Tackling stress and anxiety in the dental profession
The British Dental Association (BDA) has underlined its intention to tackle stress and anxiety in the dental profession.
The announcement came last week to coincide with Mental Health Awareness Week after research already undertaken by the BDA showed stress in the dental profession is on the rise, while job satisfaction is in decline.
‘For too long stress and anxiety in the dental profession have not received the recognition they deserve,’ chair of the BDA’s principal executive committee, Mick Armstrong, said.
‘We’ve all seen the cost; with friends, colleagues and in our own working lives.
‘Low morale is real issue that can impact on both patients and practitioners, and we are determined to draw a line.’
High levels of stress
BDA research in 2014 showed that 39% of community dentists and almost half of GDPs reported high levels of stress.
This compared with an average of around 15% for British workers and so the BDA has now committed to ensuring that dentists are supported, and will seek to tackle the underlying reasons for low levels of morale and job satisfaction as part of its strategy for the next three years.

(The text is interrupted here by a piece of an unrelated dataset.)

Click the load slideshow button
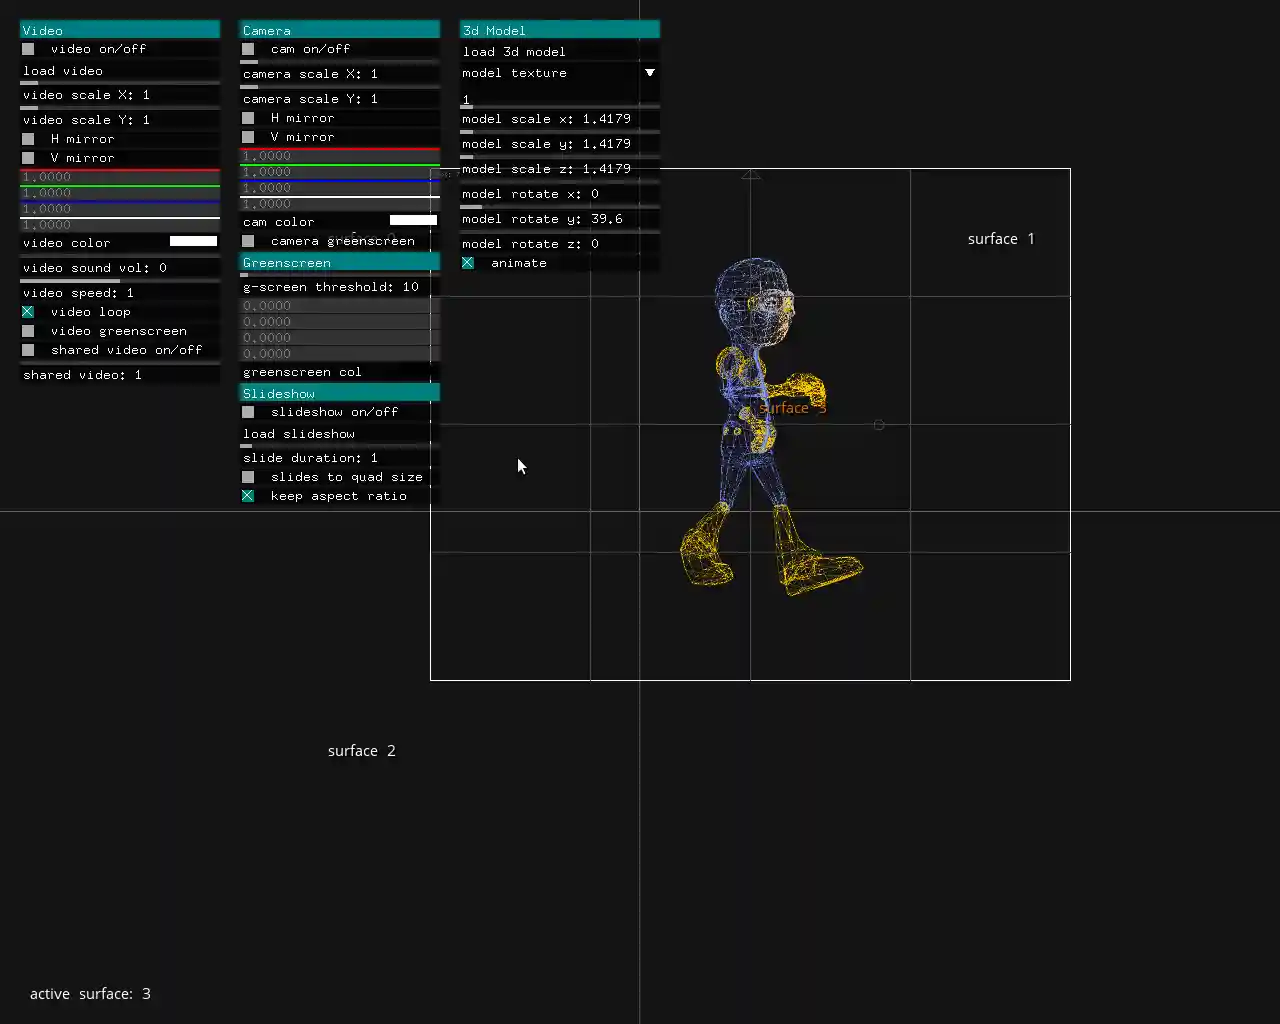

‘We already know that wellbeing among the dental population is significantly lower than the general population,’ Mick Armstrong continued.

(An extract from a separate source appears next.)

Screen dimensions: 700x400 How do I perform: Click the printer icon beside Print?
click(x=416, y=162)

‘We intend to build on our existing work, so that we can ensure dentists get the support they need when they need it, and so we can start tackling these problems at source.
‘We are in the process of finalising our strategy for the next three years.
‘As a trade union and professional organisation we are resolved to put the wellbeing of our members and our profession at the forefront of our efforts.’
Research on dentists
Over the next two years, the BDA will be carrying out research on dentists’ experiences of mental ill health and burnout, and the impact these can have on their work and career.
The research will inform BDA work in an aim to promote the wellbeing of dentists at work and support those who experience burnout or mental-health problems.